◆ Selection:
That statement is a half-truth used to support a weak argument. The heart of the S&L fiasco was an asset-liability mismatch. Banks often borrow with short-term funds and lend on a long-term basis. The 30-year fixed rate mortgage contributes to this problem, but ultimately this is a financial management problem at banks. Nobody forces banks to underwrite these loans, and nobody forces them to match those loans with short-term deposits. This is a choice banks make that sometimes blows up in their face. Banks could float long-term bonds to match their loans, and they can also offload them to the secondary market; in fact, that is one of the primary arguments for keeping a secondary market in place.
Selling low-interest loans in the secondary market is still the answer. There is no problem here. Banks are currently under no obligation to keep any loans they originate on their balance sheets. During the debates on financial reform, there was a proposal for banks to keep 5% of the loans they originated on their balance sheets, and it was defeated by intense opposition from the banking lobby. Their primary argument was that it created asset-liability mismatch. They were right.
Give me a break. She has now associated all the evils of Wall Street with a 30-year fixed rate loan? Did she really think nobody on the web would call her on that nonsense?
"As far as I can tell?" I respect that she has the courage to flaunt her ignorance so publicly. The product exists because people demand it. People demand it because it is a good and stable loan product that builds wealth for ordinary Americans. The government supports it because it provides stability in housing markets.
Yes, that is exactly what banks are supposed to do. Is that boring? Are we supposed to have an exciting banking system? Did everyone enjoy the volatility in our economy over the last several years? It was certainly exciting. Financial innovation is a fallacy. Banks are supposed to be boring, stable institutions. What does she want?
Nonsense. If banks do not properly utilize the tools available to them to prevent asset-liability mismatch, they can certainly go broke, but that is only a catastrophe for the poorly managed bank. It isn't a catastrophe for the economy. She is pointing to some bogeyman that doesn't exist.
She must have interviewed some real idiots. The transition from a 50% down interest-only loan market of the Great Depression to the 20% down conventionally amortizing loan market beginning after WWII did see a runup in prices. However, once prices stabilized in the early 1950s, the 30-year fixed rate mortgage provided a stable price-to-income structure with excellent affordability for the next 25 years (see graph below). Even then the system broke down in the late 1970s because allowable DTIs got out of control, not because of the mortgage product.

◆ Short exercise 1: In the commentary on the 30-year fixed rate mortgage, what was at the heart of the S&L fiasco?
◆ Short exercise 2: Extract from the mortgage commentary the part that opens with the words containing "Nonsense. If banks" and closes with "that doesn't exist.".
◆ Short exercise 3: Extend the commentary on the 30-year fixed rate mortgage, picking up after its final sentence.

◆ Recorded information:
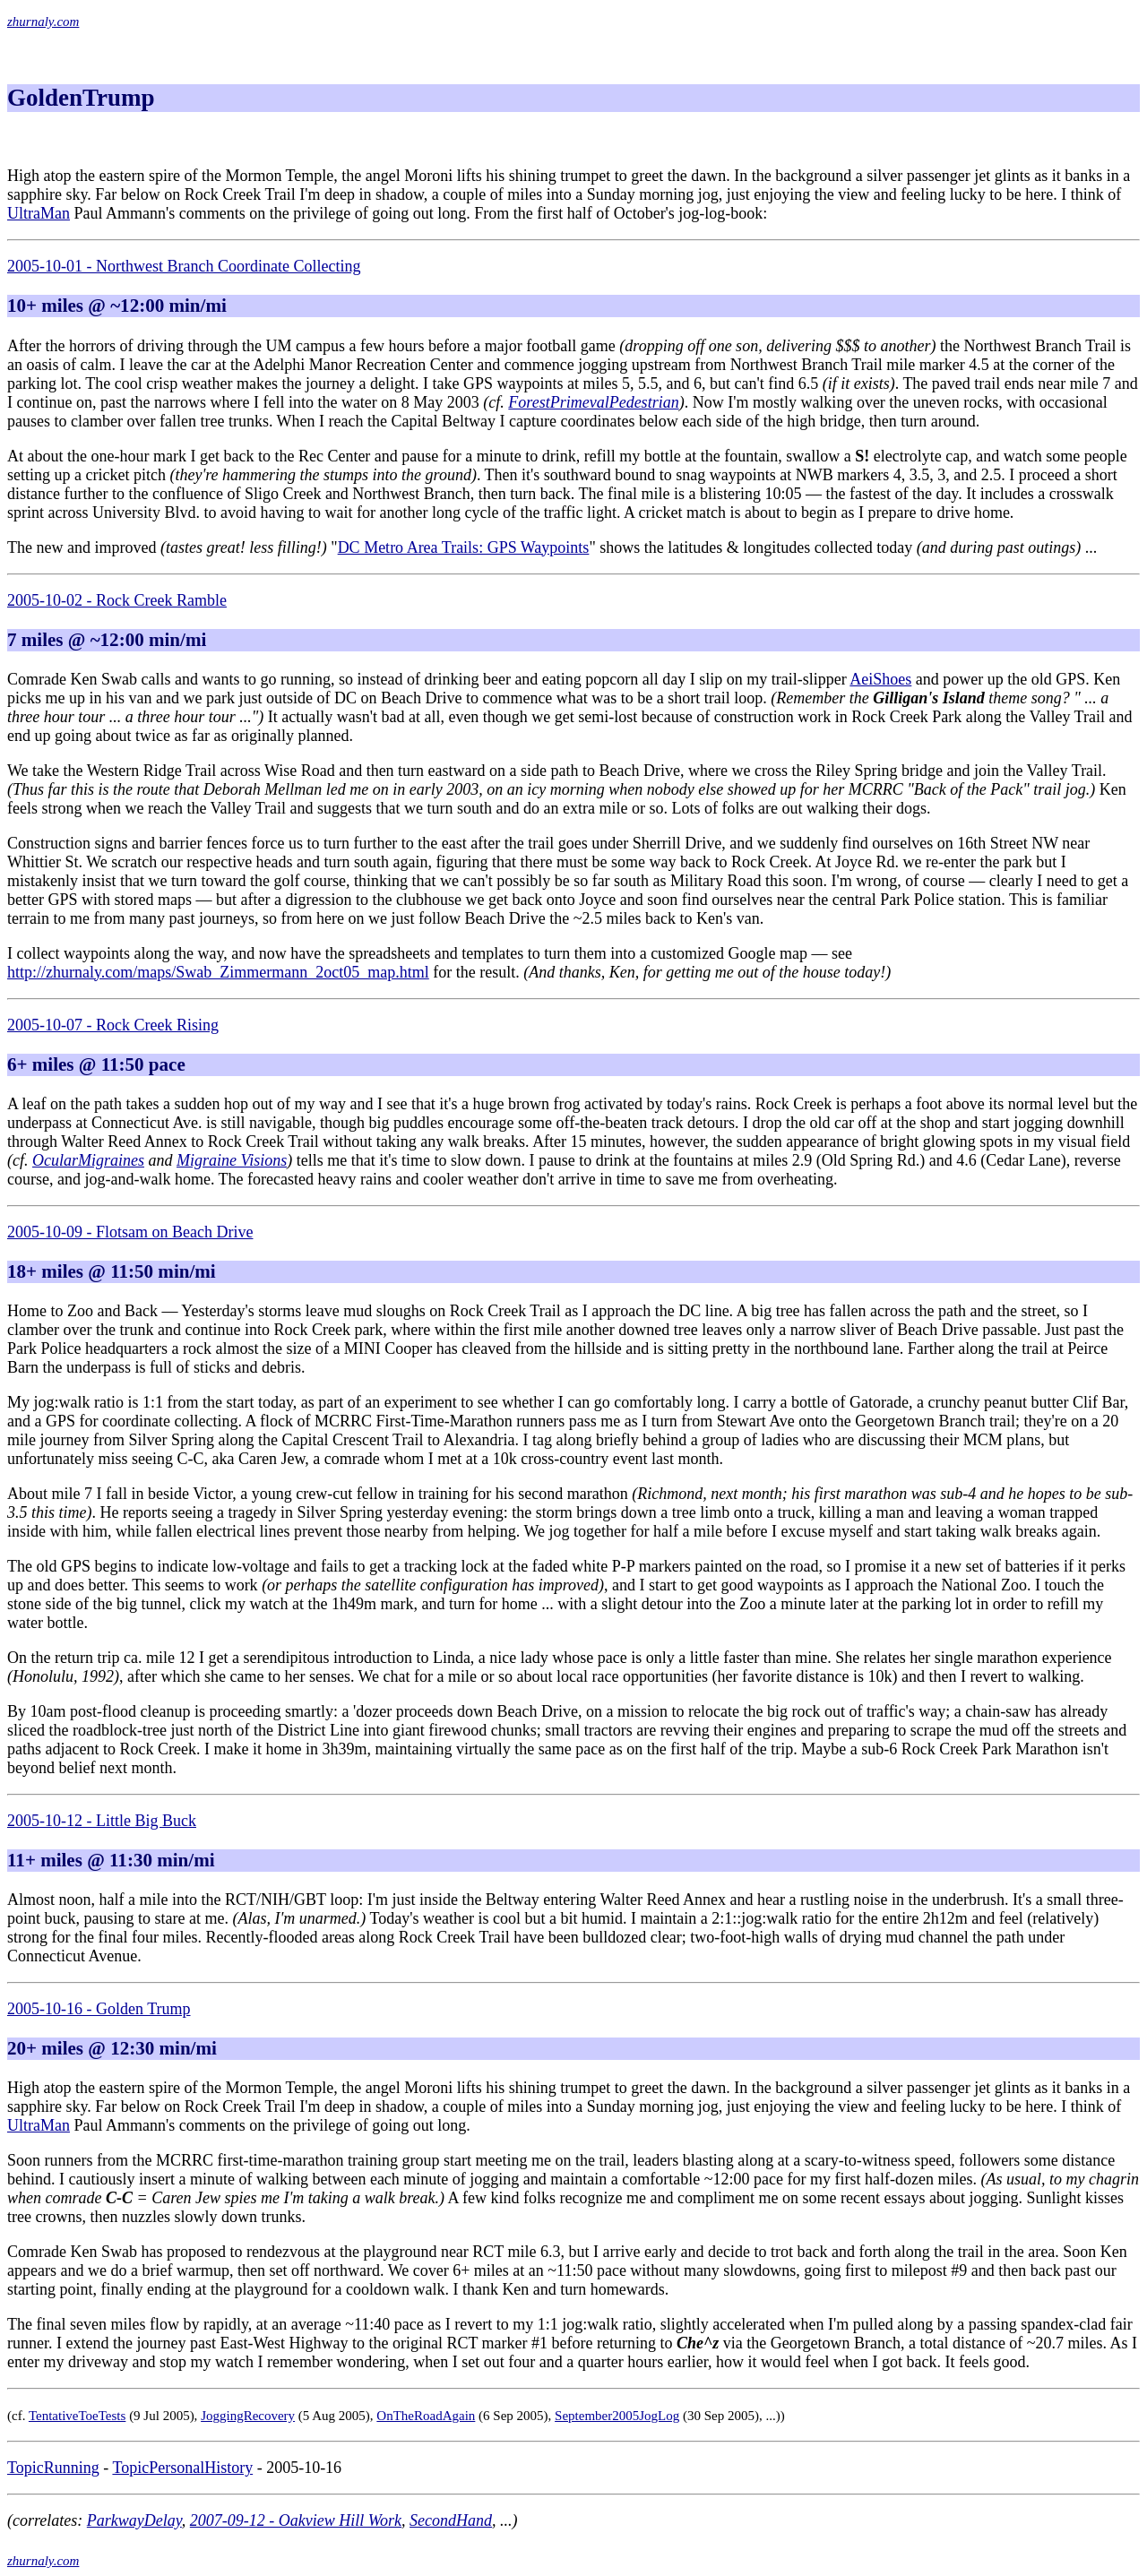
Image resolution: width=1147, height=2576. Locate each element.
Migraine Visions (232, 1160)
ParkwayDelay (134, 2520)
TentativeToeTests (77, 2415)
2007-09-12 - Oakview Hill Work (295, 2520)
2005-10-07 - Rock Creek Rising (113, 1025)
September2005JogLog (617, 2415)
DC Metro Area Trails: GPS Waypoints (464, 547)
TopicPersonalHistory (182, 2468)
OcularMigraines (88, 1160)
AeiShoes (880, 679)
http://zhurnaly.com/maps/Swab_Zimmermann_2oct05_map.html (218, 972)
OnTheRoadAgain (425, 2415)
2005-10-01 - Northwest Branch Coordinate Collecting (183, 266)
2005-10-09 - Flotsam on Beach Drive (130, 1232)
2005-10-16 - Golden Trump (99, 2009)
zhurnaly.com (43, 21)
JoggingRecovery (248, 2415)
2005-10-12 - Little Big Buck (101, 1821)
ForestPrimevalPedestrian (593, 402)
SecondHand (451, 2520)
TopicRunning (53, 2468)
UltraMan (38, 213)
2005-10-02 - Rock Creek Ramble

◆ Final answer 1: An asset-liability mismatch.

◆ Final answer 2:
Nonsense. If banks do not properly utilize the tools available to them to prevent asset-liability mismatch, they can certainly go broke, but that is only a catastrophe for the poorly managed bank. It isn't a catastrophe for the economy. She is pointing to some bogeyman that doesn't exist.

◆ Final answer 3:
This statement is inaccurate. Robert Shiller did detailed studies on this subject for the book Irrational Exuberance. His studies showed that expectation of appreciation was not present prior to the late 1970s. The 25 year period of stability from 1950-1975 -- the heyday of the 30-year fixed rate mortgage -- did not have expectation of appreciation. If you look carefully at the chart of inflation-adjusted home prices, you see that prices did not rise faster than the general rate of inflation during this period.
No, this was a phenomenon of the first bubble of the late 70s, and with each successive bubble and continued "innovations" which allowed people to access appreciation for spending money, the expectation of appreciation and the desire for free money has created an entire population of kool aid addicts.
Perniciously? I wish everyone thought of mortgages as 30-year fixed-rate loans. If they did, we wouldn't have a demand for interest-only and Option ARMs -- the real culprits of the housing bubble.
I think the author is revealing her hidden agenda here: she is pandering to banking interests that would rather issue adjustable rate mortgages at the bottom of the interest rate cycle. Banks would certainly rather have everyone on ARMs because it offloads the interest rate risk. When interest rates go up, the value of fixed-rate annuities goes down. The value of fixed-rate loans held on bank balance sheets will plummet. I wonder if she it receiving compensation from banking interests?
I am not sure what she is arguing for here, but the fact that we have had 25 years of steadily falling interest rates is exactly why some boneheads continue taking out adjustable-rate mortgages when it makes no sense to do so. The next bailout of the mortgage and housing industry will come from those idiots taking out ARMs today. The ARM reset issue hasn't gone away, it has only been temporarily deferred by even lower interest rates.
The first statement is true: government intervention has certainly ruined the housing market, but the connection to the 30-year mortgage is a figment of her imagination.
No, the National Association of realtors is what worked to convince people there were fools not to buy. They are bullshit artists who will use any tool available. (Graphic below is from 2006.)
I certainly hope not.
I certainly hope so.
It is rare that I find an article that annoys me as much as that one. I don't mind that people promote their agendas. I do it. I just prefer it when people do so with rational arguments based on facts and data. The piece of crap this woman wrote reads like something from a tawdry political blog. Many of the best articles I have read on the web have come from the Atlantic. This isn't one of them. Palladio Properties is at it againThese guys are very active in the Irvine market. Today we have yet another flip. The previous owners did not buy at the peak, and they did not abuse their HELOC, but they still over borrowed and lost their home.
Foreclosure Record Foreclosure Record
If you would like to learn how you can get involved with trustee sales, please contact me at sales@idealhomebrokers.com.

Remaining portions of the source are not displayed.